Ten dollars a month for Netflix, is a big ehhhh. It's becoming a tougher and tougher call (I already wrote about that). But they have Seinfeld on Netflix. And Derry Girls. That's worth ten dollars a month, for now. Paying a hundred dollars a month for Starbucks might be a bit excessive but they sell coffee at Starbucks. I mean. coffee.2
Twitter is just not worth it. That’s why all the legacy verifieds are biting their thumbs at Elon; because it’s just not worth eight dollars a month. The site is basically unusable at this point, my timeline is crowded with cringey always-online right-wingers. You can’t even go there for breaking news anymore because every news cycle is hijacked and deliberately misinterpreted by the knockoff verifieds. And I’m supposed to pay for that? It’s not even worth eight dollars a month to troll Elon. Twitter was a party that was over. And then Elon came in like some loser at the end, grabbed the aux cord and put on like, the Canadian national anthem or something.3
And Elon has been saying for a while that he’s going to take away the checkmarks from the legacy verified accounts. He said it February, he said it again in March and he’ll be saying it again in April. I guess his intention with this drumbeating is to convince us to pay the eight dollars? He doesn’t think we can hold out — he thinks we need Twitter — that to us, Twitter is worth eight-dollars-a-month and we’re bluffing. But that’s a profound misreading of the situation. 4
So how does this all end? Not with a bang, I don’t suspect. I feel sure that Elon is going to go through with his idea to remove legacy verified accounts. I suspect a few thousand of us will scab and shell out eight-dollars a month. But most of the legacy verified crowd has already begun to drift away from the platform — no, it will end with a whimper, like a party that’s over. I used to spend hours every day checking Twitter, now I’m on it for maybe ten minutes a day.5
They say Twitter is like a hive, that it breeds a hive mentality. And that’s how we’ll leave it. Like bees slowly, almost unintentionally, abandoning a hive. It might occasionally look like it’s staggering along but one has only to observe the hive to realize that there is no longer any life in it. And already, Twitter feels a little like that. It will continue to feel like that until it is only a shell. Until it’s only a party with a dirty floor and Elon standing in the corner alone, holding the aux cord.

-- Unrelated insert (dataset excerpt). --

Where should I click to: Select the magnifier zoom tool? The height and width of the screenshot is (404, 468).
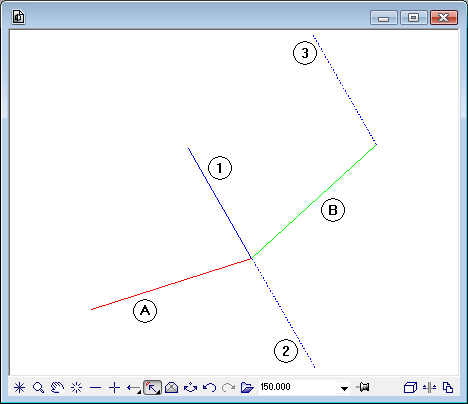point(38,388)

There’s this wonderful scene toward the end of The Gospel According to Jesus Christ by Saramago where Jesus is on a boat with God and the devil shows up and he gets all pissed off as he realizes that the devil and God need each other because their only purpose is their relationship. And I think Elon and the reply guy have a similar sort of thing going on.
I really pride myself on my ability to understand different ideologies than my own. It’s kind of a vital skill for a writer — to be able to detach yourself and look at the situation from above. I can understand for example, why people would like Donald Trump or Ron DeSantis or Ben Shapiro or even Hegel. But I cannot, for the life of me, understand why you might look at Twitter and say yeah, this is worth eight dollars a month. I just don’t understand that analysis. It baffles me. And furthermore, it bothers me that it baffles me; I am frustrated that I don’t understand it.
Elon’s glaring flaw — and all-consuming flaw — is that he’s got this personal thing where he needs to be liked. He must have just been a total loser the whole time he was growing up and he was going around saying someday, all you people will like me, you’ll have to. I mean, he really wants people to like him. He wants to be be cool. When he finally gets to Mars and people don’t like him there either, it’s going to really burn him up.